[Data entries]
□ □ □

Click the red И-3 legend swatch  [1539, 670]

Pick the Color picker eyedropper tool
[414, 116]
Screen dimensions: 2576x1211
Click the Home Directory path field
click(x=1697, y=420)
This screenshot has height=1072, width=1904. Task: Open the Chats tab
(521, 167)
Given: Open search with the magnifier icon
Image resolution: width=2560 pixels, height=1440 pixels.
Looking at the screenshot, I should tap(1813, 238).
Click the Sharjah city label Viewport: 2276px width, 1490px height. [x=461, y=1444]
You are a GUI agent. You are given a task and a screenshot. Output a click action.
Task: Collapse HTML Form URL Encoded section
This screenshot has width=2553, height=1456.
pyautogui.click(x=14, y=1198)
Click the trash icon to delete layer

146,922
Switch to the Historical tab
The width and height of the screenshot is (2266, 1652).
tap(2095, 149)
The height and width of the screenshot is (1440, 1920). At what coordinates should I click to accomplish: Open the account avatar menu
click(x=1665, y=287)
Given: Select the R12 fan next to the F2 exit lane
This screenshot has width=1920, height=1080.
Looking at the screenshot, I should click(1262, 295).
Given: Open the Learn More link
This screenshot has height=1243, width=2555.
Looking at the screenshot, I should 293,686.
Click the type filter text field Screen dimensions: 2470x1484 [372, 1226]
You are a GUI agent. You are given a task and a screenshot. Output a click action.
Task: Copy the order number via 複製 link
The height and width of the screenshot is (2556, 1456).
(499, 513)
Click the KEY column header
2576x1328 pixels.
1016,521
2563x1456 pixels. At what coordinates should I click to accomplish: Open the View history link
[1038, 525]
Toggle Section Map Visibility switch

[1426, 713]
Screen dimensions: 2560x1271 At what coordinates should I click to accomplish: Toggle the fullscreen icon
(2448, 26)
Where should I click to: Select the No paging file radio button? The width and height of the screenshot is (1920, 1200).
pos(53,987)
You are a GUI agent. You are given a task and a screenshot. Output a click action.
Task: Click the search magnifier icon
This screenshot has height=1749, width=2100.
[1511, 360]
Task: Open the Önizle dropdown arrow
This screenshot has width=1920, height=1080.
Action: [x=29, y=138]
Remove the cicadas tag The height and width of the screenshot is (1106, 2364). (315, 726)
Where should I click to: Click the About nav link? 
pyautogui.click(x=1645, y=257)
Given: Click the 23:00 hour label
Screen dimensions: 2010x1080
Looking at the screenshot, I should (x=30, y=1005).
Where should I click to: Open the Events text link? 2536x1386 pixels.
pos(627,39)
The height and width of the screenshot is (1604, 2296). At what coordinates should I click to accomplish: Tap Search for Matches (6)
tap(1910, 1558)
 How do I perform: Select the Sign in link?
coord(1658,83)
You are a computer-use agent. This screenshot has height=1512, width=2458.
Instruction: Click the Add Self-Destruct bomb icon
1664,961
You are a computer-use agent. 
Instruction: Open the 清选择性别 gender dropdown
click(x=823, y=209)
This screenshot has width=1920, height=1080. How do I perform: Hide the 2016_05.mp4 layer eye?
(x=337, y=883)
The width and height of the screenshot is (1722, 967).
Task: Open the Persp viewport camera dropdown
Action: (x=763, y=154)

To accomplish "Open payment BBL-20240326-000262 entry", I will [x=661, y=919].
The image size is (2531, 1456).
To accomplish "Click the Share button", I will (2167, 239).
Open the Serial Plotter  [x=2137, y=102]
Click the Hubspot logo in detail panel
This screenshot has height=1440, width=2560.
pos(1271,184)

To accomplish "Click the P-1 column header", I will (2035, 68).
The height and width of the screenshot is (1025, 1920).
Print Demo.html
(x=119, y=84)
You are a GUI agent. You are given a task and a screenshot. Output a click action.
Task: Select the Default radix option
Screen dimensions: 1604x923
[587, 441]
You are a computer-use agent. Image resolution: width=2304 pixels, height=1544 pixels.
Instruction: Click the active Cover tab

□ □ □

(Your goal) Copy every line from the entries that contains the word "header".

(Expected answer)
Click the KEY column header
To accomplish "Click the P-1 column header", I will (2035, 68).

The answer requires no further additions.